Monsieur le président, monsieur le ministre, mes chers collègues, l'affaire du socle commun est un débat déjà ancien qui nous amène à nous interroger sur le bilan que nous pouvons tirer de la « massification scolaire ».
Le socle commun vise à redéfinir le parcours scolaire des jeunes en faisant en sorte que ceux qui sont les plus en difficulté échappent finalement à un certain nombre de domaines de la connaissance, par exemple, en éducation physique, en sciences, en histoire-géographie, voire, dans certains domaines de la langue française et des mathématiques, tout ce qui relève, finalement, de l'abstraction et des savoirs les plus universels. Ils en seraient dispensés pour revenir à des connaissances instrumentales qu'ils ne maîtriseraient pas.
Le Gouvernement reprend une exigence de clarification de la « culture commune », que beaucoup partagent, mais en en donnant la définition la plus minimaliste qui soit et, du même coup, en préparant pour demain un tri des élèves en fonction de leurs origines sociales.
Toutefois, on ne peut pas faire une analyse du système éducatif si l'on n'examine pas sérieusement l'état actuel de l'institution avec le fait que les inégalités scolaires se sont maintenues, transformées et, parfois même, renforcées.
II faut se dégager des visions convenues qui se sont installées dans le débat scolaire entre « républicains » et « pédagogues », alors que l'on voit revenir en force l'idéologie du don, l'idée des talents, des goûts. Ainsi, lorsqu'un élève a envie de faire de la musique, d'apprendre le latin, d'étudier les arts, lorsqu'il se dirige vers l'enseignement professionnel, ou lorsque les filles vont vers des métiers sociaux et les garçons vers des métiers techniques, ce ne serait que l'expression des dispositions naturelles, venues d'on ne sait où.
Cette idéologie légitime les inégalités qui sont socialement construites. L'opposition entre savoirs concrets et abstraits, « l'intelligence de la main », notion chère à M. Raffarin, constituent le niveau idéologique le plus contestable. La segmentation de la population scolaire qui s'organisera à partir du socle commun et l'affaiblissement des dispositifs pédagogiques minimisent la possibilité de dédoubler les classes, de venir en aide aux élèves en difficulté.
Le grand mérite de l'étude qu'a publiée l'économiste Thomas Piketty sur les zones d'éducation prioritaires, est de montrer qu'une diminution forte des effectifs a un impact, car cela permet de réorganiser le dispositif pédagogique.
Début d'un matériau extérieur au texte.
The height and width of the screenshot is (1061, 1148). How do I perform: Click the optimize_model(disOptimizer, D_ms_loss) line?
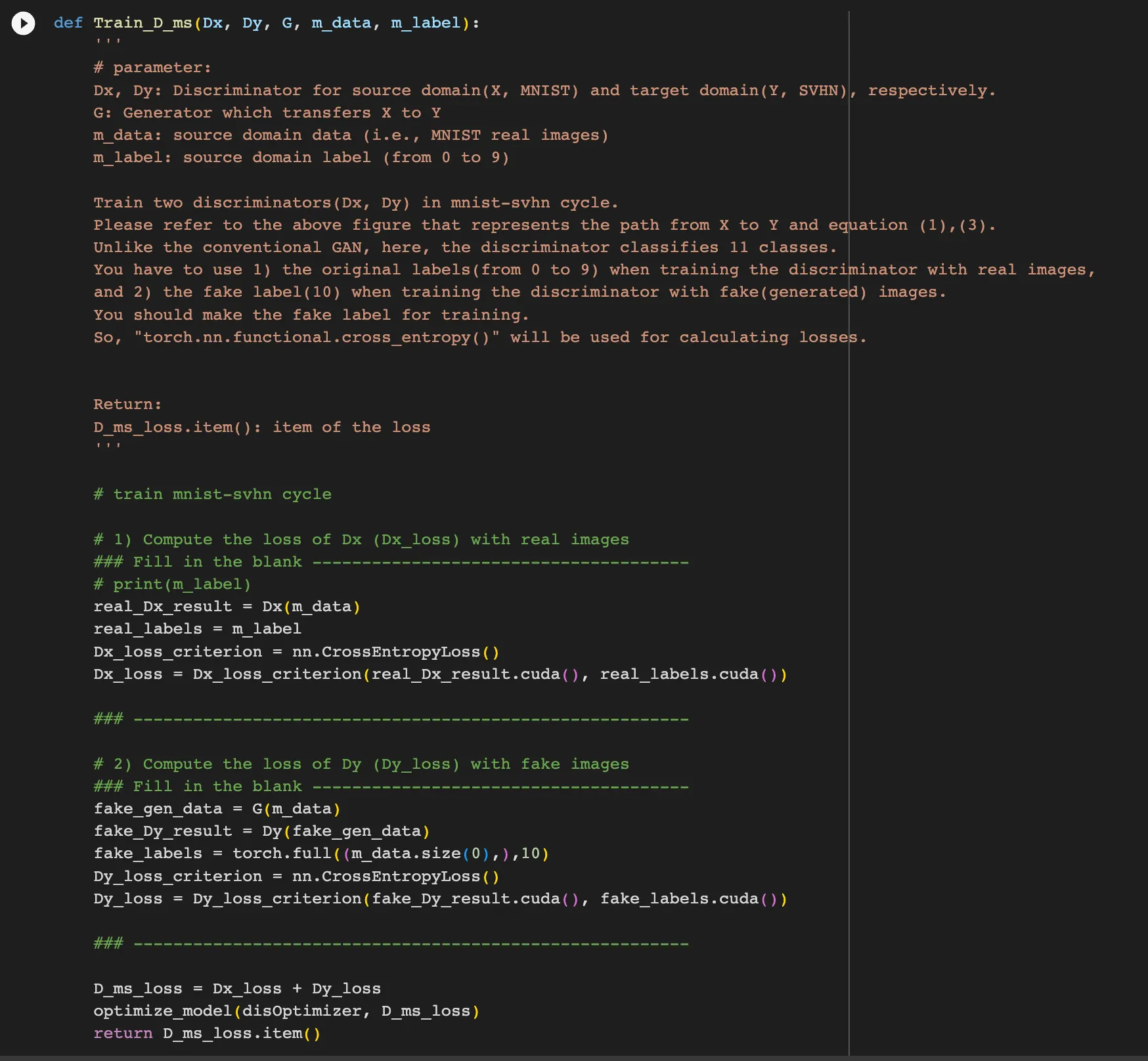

Mais si diminuer le nombre d'élèves par classe revient à les faire passer de vingt-neuf à vingt-huit, cela n'aura aucun effet.
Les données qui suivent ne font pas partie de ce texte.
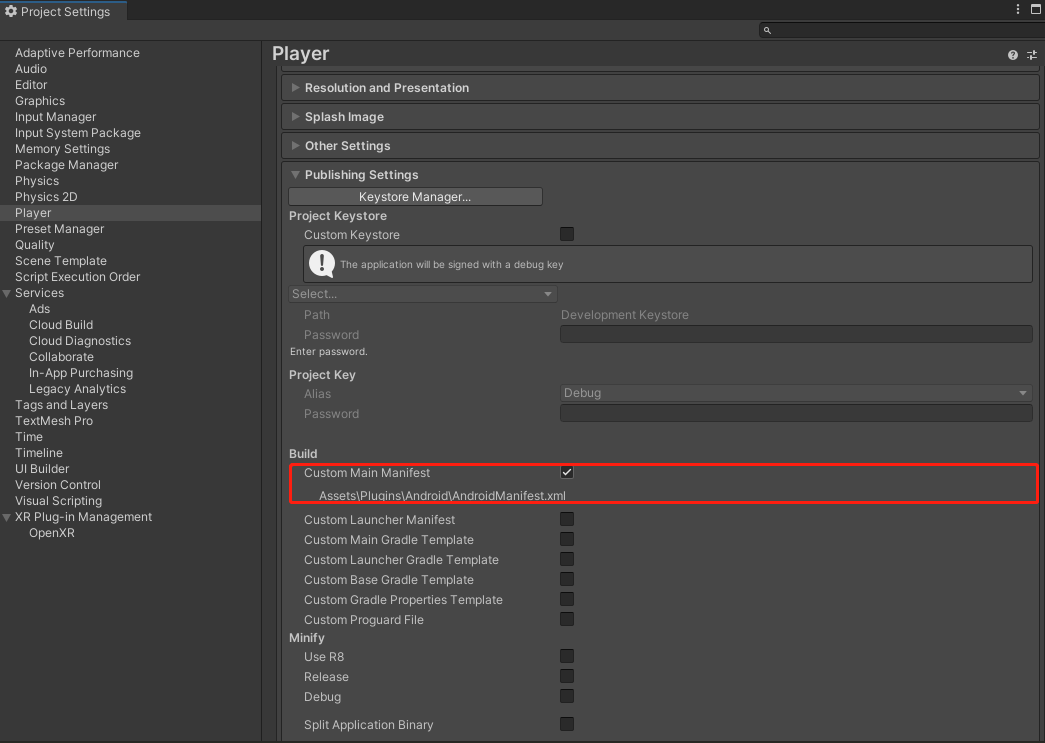This screenshot has width=1045, height=743.
Task: Open the Player preset sliders icon
Action: (1032, 55)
Or, les préconisations officielles de travailler plus par groupe, de s'attarder sur le travail d'un élève sans l'isoler pour revenir sur certains points, toutes modalités d'organisation pédagogique diversifiée qui sont aujourd'hui indispensables pour réussir l'école unique, sont impossibles à appliquer actuellement.
Malheureusement, ce qui se dessine, pour répondre à la difficulté, c'est de séparer les élèves et de créer des dispositifs sur le modèle de l'insertion qui vont préparer en douceur leur relégation.
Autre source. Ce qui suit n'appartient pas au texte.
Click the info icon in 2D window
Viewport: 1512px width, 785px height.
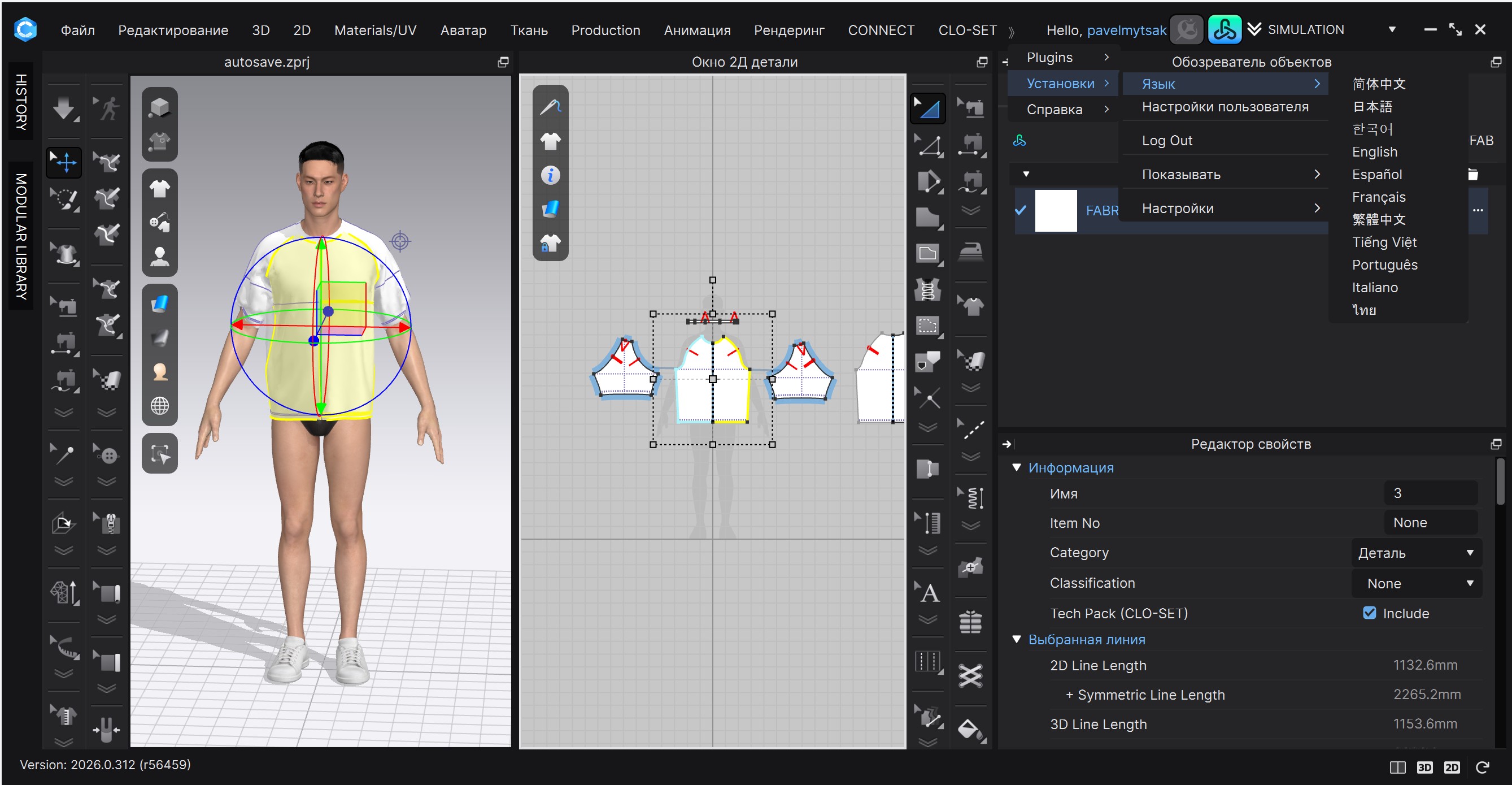pos(550,175)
Or, le socle commun telle que vous le définissez, monsieur le ministre, et les moyens affectés à l'éducation nationale participent d'une politique qui repose sur l'idée selon laquelle il faut renoncer à l'idéal d'une école pour tous et préparer les élèves les moins disposés à l'école à répondre à la demande des entreprises et au travail déqualifié.